◆ **Passage to read**:
=-=-=-=-=
Big reasons to want full-time, ongoing faculty in courses is the chance to develop a relationship over several years with profs who can watch a student develop and be in a position to write for them at the end of their degree and for years beyond. A TA or adjunct professor is very unlikely to be around through and beyond any given student's undergraduate career and, well-intentioned as they may be, they are not being paid to be fully available to students in an ongoing way.

I write as someone who loved teaching when I was a grad student and have taught on the tenure track and off at both small colleges and large universities. No question that the students I taught as undergraduates from intro through senior courses at the small college where I was tenure-track were the ones I remember and remain in touch with and can continue to support in various ways long after graduation.
Anonymous
90 K per year should buy you proper instruction by Professors who bring strong teaching skills and a lifetime of experience in the field to the classroom. A TA can do a good job teaching undergrads, but seniority in a field brings in a whole additional dimension altogether. It is appalling how little faculty at top schools teach (sometimes as little as one course a year - that is only for PhD students).
Anonymous
Anonymous wrote:90 K per year should buy you proper instruction by Professors who bring strong teaching skills and a lifetime of experience in the field to the classroom. A TA can do a good job teaching undergrads, but seniority in a field brings in a whole additional dimension altogether. It is appalling how little faculty at top schools teach (sometimes as little as one course a year - that is only for PhD students).


Meant to say "that too only for PhD students."
=-=-=-=-=
◆ **Data listing**:
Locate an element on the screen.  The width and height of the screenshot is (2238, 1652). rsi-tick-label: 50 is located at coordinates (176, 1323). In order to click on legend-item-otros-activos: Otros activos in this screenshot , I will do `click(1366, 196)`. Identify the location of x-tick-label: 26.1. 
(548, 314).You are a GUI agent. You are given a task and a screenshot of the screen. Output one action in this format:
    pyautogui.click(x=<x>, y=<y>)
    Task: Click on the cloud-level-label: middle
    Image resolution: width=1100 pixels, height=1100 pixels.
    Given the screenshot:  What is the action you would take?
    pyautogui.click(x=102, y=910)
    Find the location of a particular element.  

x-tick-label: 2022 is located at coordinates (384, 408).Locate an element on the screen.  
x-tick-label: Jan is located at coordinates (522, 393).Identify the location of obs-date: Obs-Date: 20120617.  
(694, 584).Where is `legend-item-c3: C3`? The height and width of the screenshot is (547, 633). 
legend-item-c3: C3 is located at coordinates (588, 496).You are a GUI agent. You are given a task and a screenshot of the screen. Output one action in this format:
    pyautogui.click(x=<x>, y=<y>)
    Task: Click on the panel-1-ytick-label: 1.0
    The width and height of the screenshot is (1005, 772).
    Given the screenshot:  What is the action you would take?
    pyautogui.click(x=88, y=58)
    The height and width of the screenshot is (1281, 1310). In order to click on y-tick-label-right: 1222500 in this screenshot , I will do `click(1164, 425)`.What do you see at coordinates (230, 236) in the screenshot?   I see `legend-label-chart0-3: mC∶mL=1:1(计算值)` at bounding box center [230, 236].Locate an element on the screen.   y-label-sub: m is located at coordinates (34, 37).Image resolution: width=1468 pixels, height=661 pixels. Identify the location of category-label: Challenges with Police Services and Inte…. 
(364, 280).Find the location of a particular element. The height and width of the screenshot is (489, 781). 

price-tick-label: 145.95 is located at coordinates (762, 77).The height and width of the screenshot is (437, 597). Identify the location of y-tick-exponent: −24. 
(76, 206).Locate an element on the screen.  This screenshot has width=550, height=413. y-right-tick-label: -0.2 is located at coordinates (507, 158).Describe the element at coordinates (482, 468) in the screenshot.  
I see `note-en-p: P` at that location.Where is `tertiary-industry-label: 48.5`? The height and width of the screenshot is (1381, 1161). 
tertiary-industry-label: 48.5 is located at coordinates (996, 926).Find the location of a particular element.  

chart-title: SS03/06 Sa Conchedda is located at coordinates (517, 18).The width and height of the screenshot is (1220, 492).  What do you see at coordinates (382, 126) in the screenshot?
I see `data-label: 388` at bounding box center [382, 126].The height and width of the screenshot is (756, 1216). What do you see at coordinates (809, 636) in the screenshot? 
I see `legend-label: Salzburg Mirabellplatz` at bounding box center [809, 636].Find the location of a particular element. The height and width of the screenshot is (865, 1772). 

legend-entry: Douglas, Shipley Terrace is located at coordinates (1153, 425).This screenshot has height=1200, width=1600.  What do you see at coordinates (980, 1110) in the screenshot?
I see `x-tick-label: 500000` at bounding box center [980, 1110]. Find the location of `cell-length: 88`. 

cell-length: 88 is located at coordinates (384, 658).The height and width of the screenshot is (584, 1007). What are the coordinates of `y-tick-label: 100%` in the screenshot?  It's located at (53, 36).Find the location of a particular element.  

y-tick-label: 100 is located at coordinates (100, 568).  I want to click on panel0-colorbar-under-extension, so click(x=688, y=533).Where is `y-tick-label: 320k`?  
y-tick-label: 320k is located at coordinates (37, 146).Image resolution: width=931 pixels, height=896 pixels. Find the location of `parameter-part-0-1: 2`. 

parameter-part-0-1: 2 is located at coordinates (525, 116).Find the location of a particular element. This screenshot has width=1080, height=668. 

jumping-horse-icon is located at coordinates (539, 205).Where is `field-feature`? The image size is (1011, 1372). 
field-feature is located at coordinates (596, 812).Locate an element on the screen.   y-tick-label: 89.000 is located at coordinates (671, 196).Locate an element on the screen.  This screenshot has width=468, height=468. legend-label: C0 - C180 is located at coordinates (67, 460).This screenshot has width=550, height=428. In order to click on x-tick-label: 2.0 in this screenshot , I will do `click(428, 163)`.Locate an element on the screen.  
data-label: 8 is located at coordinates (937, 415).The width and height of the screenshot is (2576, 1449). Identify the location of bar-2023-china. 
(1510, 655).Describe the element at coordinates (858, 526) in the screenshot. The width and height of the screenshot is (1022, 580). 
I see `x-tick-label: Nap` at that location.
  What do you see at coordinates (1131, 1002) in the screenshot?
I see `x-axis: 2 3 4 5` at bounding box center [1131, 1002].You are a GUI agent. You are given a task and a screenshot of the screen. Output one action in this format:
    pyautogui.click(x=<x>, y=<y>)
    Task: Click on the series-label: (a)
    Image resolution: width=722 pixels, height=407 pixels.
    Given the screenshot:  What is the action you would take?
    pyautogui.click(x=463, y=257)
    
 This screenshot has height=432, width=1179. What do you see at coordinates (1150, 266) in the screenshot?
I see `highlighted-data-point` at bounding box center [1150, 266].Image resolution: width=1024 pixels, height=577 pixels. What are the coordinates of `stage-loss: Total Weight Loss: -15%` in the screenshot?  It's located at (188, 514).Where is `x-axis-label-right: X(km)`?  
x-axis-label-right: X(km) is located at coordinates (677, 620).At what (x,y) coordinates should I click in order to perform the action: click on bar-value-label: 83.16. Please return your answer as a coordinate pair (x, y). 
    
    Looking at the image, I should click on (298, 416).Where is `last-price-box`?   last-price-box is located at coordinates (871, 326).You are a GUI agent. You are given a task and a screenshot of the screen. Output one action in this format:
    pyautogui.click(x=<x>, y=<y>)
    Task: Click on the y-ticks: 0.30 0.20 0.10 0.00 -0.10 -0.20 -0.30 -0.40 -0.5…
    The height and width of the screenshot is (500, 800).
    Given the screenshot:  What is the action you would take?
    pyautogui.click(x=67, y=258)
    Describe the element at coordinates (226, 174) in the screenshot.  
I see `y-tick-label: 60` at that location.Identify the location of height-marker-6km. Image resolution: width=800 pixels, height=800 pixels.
=-=-=-=-=
From the text on who teaches undergraduates, repeat word for word the part that opens with the words containing "Big reasons to" and closes with "an ongoing way.". Rely only on the text about who teaches undergraduates and draw nothing from the records.

Big reasons to want full-time, ongoing faculty in courses is the chance to develop a relationship over several years with profs who can watch a student develop and be in a position to write for them at the end of their degree and for years beyond. A TA or adjunct professor is very unlikely to be around through and beyond any given student's undergraduate career and, well-intentioned as they may be, they are not being paid to be fully available to students in an ongoing way.